◆ **Extracted data**
- - -

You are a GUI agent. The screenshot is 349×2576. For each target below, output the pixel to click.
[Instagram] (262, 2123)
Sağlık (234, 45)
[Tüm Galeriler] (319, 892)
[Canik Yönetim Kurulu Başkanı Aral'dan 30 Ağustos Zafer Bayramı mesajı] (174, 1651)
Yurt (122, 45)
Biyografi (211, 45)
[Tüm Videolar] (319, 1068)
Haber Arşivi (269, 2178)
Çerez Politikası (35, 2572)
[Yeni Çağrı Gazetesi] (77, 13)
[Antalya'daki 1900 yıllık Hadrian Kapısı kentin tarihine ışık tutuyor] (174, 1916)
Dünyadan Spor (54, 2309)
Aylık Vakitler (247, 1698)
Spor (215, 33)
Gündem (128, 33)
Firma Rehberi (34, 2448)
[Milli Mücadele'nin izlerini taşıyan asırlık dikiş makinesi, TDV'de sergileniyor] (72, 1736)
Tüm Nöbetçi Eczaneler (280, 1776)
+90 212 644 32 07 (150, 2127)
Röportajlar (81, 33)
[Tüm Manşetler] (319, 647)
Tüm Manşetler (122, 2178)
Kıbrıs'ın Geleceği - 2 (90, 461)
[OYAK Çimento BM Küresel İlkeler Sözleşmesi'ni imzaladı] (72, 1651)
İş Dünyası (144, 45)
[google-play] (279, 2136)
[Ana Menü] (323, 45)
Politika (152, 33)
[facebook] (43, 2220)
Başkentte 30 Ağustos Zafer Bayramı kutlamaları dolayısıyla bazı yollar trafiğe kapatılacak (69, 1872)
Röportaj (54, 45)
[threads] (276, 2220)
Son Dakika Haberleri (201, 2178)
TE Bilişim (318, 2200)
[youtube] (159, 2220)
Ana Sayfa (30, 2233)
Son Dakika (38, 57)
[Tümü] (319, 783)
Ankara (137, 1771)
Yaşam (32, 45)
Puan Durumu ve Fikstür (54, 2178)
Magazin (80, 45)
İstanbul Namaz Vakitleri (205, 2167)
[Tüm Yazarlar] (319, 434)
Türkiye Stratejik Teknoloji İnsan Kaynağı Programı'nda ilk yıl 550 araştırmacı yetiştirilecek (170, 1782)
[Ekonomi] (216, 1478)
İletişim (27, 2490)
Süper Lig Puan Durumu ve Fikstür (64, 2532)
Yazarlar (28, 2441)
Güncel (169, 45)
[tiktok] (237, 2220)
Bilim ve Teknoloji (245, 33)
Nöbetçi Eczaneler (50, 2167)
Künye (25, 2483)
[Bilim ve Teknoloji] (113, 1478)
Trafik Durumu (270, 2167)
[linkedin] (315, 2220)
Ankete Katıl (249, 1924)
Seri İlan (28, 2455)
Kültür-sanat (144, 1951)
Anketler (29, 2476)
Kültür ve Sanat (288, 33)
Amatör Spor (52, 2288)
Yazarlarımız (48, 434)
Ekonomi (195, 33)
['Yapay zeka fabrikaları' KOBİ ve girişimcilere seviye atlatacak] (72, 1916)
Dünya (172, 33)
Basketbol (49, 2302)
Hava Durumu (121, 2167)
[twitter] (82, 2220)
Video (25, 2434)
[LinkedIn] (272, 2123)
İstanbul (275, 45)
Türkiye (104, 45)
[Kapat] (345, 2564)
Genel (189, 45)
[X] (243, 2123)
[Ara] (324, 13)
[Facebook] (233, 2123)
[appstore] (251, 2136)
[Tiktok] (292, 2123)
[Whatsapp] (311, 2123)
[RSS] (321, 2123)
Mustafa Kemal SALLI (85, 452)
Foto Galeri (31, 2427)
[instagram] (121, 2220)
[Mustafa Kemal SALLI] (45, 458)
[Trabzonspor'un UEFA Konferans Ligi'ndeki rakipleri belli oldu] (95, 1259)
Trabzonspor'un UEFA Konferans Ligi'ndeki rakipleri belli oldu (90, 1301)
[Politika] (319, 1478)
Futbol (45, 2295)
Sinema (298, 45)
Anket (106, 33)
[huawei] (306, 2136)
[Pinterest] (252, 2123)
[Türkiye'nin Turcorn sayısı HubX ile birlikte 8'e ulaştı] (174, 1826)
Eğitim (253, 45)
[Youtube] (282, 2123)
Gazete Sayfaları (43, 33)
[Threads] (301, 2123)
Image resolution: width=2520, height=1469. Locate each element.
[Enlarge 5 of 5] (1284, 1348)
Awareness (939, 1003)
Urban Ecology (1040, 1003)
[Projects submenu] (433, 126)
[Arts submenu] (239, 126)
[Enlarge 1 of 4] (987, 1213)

- - -

◆ **Task instructions**
Using the data above, reproduce exactly the lines from the line that contains "Hava Durumu (121, 2167)" through the line that contains "Urban Ecology (1040, 1003)", including both.

◆ **Written answer**
Hava Durumu (121, 2167)
[twitter] (82, 2220)
Video (25, 2434)
[LinkedIn] (272, 2123)
İstanbul (275, 45)
Türkiye (104, 45)
[Kapat] (345, 2564)
Genel (189, 45)
[X] (243, 2123)
[Ara] (324, 13)
[Facebook] (233, 2123)
[appstore] (251, 2136)
[Tiktok] (292, 2123)
[Whatsapp] (311, 2123)
[RSS] (321, 2123)
Mustafa Kemal SALLI (85, 452)
Foto Galeri (31, 2427)
[instagram] (121, 2220)
[Mustafa Kemal SALLI] (45, 458)
[Trabzonspor'un UEFA Konferans Ligi'ndeki rakipleri belli oldu] (95, 1259)
Trabzonspor'un UEFA Konferans Ligi'ndeki rakipleri belli oldu (90, 1301)
[Politika] (319, 1478)
Futbol (45, 2295)
Sinema (298, 45)
Anket (106, 33)
[huawei] (306, 2136)
[Pinterest] (252, 2123)
[Türkiye'nin Turcorn sayısı HubX ile birlikte 8'e ulaştı] (174, 1826)
Eğitim (253, 45)
[Youtube] (282, 2123)
Gazete Sayfaları (43, 33)
[Threads] (301, 2123)
Image resolution: width=2520, height=1469. Locate each element.
[Enlarge 5 of 5] (1284, 1348)
Awareness (939, 1003)
Urban Ecology (1040, 1003)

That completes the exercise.